Critical Illness Insurance Policies
Unexpected expenses can make a mess of your budget. Flat tires, broken appliances or a sudden leaky bathroom can force cutbacks for a month or two. They may even require you to dig deeply into your savings or take an emergency loan. While these types of expenses can cause difficulty, most likely, you can breathe a little easier knowing that you are going to work the next day and will be able to catch back up.
However, what happens if you were suddenly stricken with a serious illness such as cancer, a heart attack or stroke? Do you have enough savings, equity or credit to get you through? How long could you manage your day-to-day expenses if you were unable to work and needed healthcare at the same time?
Critical Illness (CI) insurance is designed to help individuals cover expenses above and beyond what is covered by medical insurance. If you suddenly fall ill, CI will pay out a lump sum cash benefit that can be used to pay expenses such as your mortgage or bills, travel expenses for treatment out-of-state, alterations to your home to allow for medical devices (such as a wheelchair ramp) or to cover medical treatments that are not covered by your insurance.

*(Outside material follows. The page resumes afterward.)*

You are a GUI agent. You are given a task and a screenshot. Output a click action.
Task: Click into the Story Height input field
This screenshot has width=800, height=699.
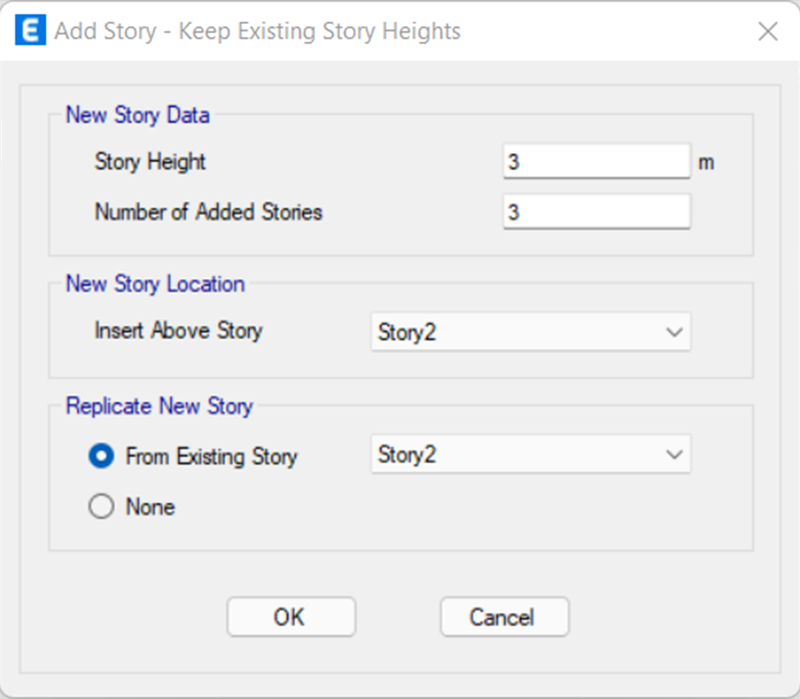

Disability coverage from your employer typically only covers a maximum of 60% of your income. Medical insurance has co-pays, deductibles and exclusions that CI can help you pay. Even if you have an illness from which you will recover, you are still eligible to receive your benefit amount. Some policies will offer an additional payout if you are stricken with a second illness (for example, if you have cancer, then suffer a heart attack).
Medical bills quickly add up and can financially devastate your family. Critical Illness insurance is available as part of the benefits package offered by your employer. It is designed to help you protect your savings and investments while getting the care you need.